FIG. 1 shows a typical "real time" ultrasonic holographic imaging system generally designated with the numeral 10. The system 10 is intended to ultrasonically inspect the interior of an object 12 such as the soft tissue of a human limb. The ultrasonic holographic imaging system 10 generally has a hologram generating subsystem 14 for generating an ultrasonic hologram. The system 10 also includes a hologram viewing subsystem (optical-subsystem) 16 for optically viewing the interior of the object 12 from a first order refraction from the formed ultrasonic hologram.
The subsystem 14 includes an object ultrasonic transducer 18 for generating plane waves through a coupling medium 20 contained in a deformable membrane 22. The deformable membrane 22 intimately contacts the object 12 on one side and a deformable membrane 24 contacts the object on the other side to provide ultrasonic coupling with minimum energy loss or wave distortion.
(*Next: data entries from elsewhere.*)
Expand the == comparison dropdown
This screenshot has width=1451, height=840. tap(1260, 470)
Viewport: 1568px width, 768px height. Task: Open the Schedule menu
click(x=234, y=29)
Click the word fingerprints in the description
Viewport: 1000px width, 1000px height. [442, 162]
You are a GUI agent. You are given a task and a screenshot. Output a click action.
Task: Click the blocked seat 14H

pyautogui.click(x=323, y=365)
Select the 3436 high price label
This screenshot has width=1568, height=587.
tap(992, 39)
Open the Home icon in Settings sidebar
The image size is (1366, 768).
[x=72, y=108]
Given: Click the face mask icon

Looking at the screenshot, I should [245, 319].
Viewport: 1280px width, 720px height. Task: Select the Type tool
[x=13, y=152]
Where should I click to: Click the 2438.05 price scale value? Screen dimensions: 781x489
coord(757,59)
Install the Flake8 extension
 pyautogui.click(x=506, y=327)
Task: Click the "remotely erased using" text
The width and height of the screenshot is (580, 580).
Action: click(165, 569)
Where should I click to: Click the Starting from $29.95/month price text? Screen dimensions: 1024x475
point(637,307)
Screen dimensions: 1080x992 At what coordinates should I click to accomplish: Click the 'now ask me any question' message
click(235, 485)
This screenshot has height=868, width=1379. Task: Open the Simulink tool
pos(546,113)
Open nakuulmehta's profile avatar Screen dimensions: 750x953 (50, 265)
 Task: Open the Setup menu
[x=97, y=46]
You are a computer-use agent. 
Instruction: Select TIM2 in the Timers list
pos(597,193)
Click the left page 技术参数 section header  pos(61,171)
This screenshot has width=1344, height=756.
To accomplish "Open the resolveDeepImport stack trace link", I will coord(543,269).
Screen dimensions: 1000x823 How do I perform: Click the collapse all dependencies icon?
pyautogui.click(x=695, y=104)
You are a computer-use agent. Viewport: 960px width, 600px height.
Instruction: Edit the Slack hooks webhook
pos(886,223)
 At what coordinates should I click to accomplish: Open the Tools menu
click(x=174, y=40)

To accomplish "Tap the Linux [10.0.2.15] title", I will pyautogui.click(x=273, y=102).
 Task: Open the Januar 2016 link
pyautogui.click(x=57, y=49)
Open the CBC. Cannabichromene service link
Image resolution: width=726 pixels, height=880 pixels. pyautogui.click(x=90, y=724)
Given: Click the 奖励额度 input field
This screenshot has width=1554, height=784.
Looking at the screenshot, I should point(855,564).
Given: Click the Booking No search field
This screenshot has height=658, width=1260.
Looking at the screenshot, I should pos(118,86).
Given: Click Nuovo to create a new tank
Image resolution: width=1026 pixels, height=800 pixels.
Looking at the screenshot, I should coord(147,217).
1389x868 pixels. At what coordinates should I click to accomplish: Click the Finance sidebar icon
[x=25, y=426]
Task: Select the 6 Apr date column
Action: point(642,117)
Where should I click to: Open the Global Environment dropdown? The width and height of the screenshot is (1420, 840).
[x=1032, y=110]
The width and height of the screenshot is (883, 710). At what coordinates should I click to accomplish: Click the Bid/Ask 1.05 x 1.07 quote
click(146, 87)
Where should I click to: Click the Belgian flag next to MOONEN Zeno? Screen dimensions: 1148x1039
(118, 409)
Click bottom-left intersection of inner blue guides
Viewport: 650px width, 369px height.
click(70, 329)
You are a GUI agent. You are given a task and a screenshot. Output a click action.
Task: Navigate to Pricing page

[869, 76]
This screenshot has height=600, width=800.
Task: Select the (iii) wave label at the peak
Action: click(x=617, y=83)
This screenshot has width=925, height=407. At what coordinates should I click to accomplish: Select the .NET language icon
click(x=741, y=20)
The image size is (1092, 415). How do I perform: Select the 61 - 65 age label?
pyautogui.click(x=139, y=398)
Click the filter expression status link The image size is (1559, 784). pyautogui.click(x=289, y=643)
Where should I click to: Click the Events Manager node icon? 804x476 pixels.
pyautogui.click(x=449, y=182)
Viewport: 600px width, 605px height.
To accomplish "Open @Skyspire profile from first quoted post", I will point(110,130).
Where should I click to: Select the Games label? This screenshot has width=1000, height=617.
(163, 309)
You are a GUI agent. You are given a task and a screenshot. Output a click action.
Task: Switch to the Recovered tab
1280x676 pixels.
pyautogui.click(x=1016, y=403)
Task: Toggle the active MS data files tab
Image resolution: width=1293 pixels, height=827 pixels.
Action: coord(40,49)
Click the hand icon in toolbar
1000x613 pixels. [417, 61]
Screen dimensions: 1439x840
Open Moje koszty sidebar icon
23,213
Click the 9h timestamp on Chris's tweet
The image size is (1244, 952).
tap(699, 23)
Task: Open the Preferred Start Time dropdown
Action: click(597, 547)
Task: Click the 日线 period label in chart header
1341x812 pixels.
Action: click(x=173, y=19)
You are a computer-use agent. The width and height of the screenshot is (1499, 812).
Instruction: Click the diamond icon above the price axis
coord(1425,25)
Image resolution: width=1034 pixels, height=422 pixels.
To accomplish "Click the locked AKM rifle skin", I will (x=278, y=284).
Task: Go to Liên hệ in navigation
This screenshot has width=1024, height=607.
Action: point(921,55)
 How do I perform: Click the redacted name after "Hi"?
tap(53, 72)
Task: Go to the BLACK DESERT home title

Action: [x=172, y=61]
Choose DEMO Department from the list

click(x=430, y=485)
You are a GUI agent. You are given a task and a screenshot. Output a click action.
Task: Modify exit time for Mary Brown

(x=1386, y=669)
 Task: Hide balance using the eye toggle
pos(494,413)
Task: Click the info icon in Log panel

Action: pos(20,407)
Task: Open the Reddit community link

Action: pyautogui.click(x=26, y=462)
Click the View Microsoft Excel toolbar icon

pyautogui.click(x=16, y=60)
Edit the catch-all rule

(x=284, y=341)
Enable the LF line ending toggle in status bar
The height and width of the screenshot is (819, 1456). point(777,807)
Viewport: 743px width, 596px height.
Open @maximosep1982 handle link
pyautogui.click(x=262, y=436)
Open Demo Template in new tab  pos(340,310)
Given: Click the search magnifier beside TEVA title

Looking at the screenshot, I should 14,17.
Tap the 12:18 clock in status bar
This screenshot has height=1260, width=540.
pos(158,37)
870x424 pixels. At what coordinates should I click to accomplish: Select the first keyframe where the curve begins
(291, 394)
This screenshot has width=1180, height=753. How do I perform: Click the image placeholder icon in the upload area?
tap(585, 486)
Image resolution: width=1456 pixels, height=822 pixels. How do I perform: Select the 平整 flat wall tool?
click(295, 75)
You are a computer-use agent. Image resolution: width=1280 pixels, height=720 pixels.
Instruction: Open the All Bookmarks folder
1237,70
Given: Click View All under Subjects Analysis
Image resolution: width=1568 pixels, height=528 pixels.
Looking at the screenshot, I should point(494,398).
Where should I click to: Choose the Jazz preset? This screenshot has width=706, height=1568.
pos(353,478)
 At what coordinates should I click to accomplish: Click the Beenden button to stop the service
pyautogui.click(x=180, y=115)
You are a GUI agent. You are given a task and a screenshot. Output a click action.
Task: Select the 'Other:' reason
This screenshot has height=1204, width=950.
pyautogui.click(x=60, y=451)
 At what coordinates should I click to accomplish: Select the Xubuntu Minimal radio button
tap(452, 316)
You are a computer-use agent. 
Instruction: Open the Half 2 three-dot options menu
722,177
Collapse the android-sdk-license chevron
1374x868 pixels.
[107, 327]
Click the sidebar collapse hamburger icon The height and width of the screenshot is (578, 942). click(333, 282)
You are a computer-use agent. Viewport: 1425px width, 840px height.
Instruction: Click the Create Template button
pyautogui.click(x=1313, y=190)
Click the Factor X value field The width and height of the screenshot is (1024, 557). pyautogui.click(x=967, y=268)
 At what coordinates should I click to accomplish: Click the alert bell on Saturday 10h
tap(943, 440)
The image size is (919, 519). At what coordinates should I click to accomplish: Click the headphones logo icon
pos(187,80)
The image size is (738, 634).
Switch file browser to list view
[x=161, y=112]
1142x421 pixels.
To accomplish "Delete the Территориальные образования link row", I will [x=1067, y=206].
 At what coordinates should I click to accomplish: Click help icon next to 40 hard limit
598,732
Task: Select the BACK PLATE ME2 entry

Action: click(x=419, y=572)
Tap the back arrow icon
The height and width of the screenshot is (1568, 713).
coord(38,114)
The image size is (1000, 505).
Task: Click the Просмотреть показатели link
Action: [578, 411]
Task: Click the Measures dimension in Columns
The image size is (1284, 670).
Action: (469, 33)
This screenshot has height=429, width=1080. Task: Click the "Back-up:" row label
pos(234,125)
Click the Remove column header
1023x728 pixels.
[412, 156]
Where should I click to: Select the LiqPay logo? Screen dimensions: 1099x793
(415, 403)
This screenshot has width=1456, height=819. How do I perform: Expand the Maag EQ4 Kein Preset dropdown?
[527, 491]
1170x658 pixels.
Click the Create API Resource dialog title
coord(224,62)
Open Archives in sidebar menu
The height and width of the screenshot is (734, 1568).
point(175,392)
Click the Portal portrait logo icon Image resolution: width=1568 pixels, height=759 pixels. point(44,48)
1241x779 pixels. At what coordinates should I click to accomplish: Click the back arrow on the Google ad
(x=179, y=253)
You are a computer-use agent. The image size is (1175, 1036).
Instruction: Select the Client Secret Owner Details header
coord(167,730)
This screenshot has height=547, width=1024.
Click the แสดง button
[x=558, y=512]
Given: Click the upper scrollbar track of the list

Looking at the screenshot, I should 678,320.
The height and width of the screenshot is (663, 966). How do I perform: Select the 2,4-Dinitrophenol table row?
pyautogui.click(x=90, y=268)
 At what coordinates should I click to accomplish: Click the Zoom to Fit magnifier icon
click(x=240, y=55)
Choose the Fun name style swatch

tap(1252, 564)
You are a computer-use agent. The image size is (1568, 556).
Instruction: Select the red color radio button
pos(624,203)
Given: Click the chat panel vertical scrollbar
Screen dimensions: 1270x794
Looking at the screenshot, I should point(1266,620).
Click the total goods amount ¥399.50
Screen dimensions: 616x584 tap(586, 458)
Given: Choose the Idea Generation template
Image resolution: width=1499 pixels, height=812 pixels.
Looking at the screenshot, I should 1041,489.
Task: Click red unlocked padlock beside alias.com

The deformable membrane 24 forms part of the side wall of a container 28 that contains a liquid coupling medium 30.
One of the principal components and the main subject of this invention is the provision of an ultrasonic imaging lens system 32 for viewing a large field and focusing at a desired object focal plane 34. The ultrasonic imaging lens system 32 focuses the ultrasonic energy onto a hologram detector surface 36. The ultrasonic imaging lens system 32 includes a large diameter object lens 38 that is moveable with respect to a large diameter lens 40 for adjusting the desired focal plane 34 in the object 12. The ultrasonic imaging lens system 32 includes a mirror 41 for reflecting the ultrasonic energy approximately 90° and onto the hologram detection surface 36 to form the hologram.
A ultrasonic reference transducer 42 directs coherent ultrasonic plane waves through the liquid medium 30 at an off-axis angle to the hologram detector surface 36 to form the hologram. Preferably, the hologram detection surface 36 is the liquid/gas interface surface that is supported in an isolated dish or mini-tank 44.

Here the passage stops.